A dominant discourse in the present era is the assertion and promotion of an individual’s capacity for constant (and limitless) development and improvement. This is especially prominent within the managerial context, particularly in regard to Human Resource Management (HRM), a discipline founded upon a theorisation of the employee as a human resource — an asset — which needs to be made to grow, adapt, and supply a continual return on investment. Moreover, the increased application of information technology to the HRM field — giving rise to a new subfield of ‘electronic’ HRM (eHRM) — assures an expansion of HRM’s capacities to collect, monitor, and measure employee ‘human capital’ metrics. An overarching research aim is thus a problematisation of this notion of human perfectibility, exploring its role in the production of power and subjectivity, at the site of HR e-Learning software. Adopting a critical posthuman perspective (e.g. Braidotti, 2013), alongside the philosophy and techniques of software studies (e.g. Fuller, 2003, 2008; Kitchin & Dodge, 2011; Manovich, 2013), the focus is aimed at the organisational software infrastructure, in which the ‘human’ subject is immersed, fragmented, and re/constructed within the datafied organisation.
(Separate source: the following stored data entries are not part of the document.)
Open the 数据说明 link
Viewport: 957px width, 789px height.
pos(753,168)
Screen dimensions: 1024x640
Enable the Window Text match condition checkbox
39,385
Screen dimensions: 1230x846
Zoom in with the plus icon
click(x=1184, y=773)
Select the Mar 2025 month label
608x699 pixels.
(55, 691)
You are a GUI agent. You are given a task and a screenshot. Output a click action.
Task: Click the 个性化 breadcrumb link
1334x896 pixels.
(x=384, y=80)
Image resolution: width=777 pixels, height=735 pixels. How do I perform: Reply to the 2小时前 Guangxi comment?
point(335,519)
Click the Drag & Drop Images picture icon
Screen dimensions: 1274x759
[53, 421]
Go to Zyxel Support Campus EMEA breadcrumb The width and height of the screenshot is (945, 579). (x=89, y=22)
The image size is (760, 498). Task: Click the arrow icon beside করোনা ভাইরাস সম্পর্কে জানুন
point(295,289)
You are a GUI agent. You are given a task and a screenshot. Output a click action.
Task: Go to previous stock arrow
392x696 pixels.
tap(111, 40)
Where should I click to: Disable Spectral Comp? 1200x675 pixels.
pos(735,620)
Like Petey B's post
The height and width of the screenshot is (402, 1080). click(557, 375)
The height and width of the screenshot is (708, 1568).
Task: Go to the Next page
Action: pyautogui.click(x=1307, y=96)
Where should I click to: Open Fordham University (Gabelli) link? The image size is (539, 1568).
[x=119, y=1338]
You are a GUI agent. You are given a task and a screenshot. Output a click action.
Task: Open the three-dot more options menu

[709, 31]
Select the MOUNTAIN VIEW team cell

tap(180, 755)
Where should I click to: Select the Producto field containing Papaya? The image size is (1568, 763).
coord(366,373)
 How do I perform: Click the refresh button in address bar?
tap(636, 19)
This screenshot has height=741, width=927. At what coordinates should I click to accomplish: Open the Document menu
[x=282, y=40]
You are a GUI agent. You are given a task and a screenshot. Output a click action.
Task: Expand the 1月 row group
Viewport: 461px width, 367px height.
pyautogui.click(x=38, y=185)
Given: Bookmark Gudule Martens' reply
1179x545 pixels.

The project comprises ethnographic fieldwork within the corporate learning technologies industry, including autoethnography, multi-scalar semi-structured interviews, and genealogical investigations into the software and its specifications

Supervision

1st Supervisor: Professor Gerard Hanlon
2nd Supervisor: Dr Rowland Curtis

Biography

Sarah has a diverse, interdisciplinary background which spans an MA History of Art and Italian from the University of Edinburgh, MA Interactive Media from Goldsmiths, and an MRes Business and Management from Queen Mary, University of London. Her research interests include: critical posthumanism, cyborg theory, the future of work, organisational infrastructures, cognitive capitalism, and software studies.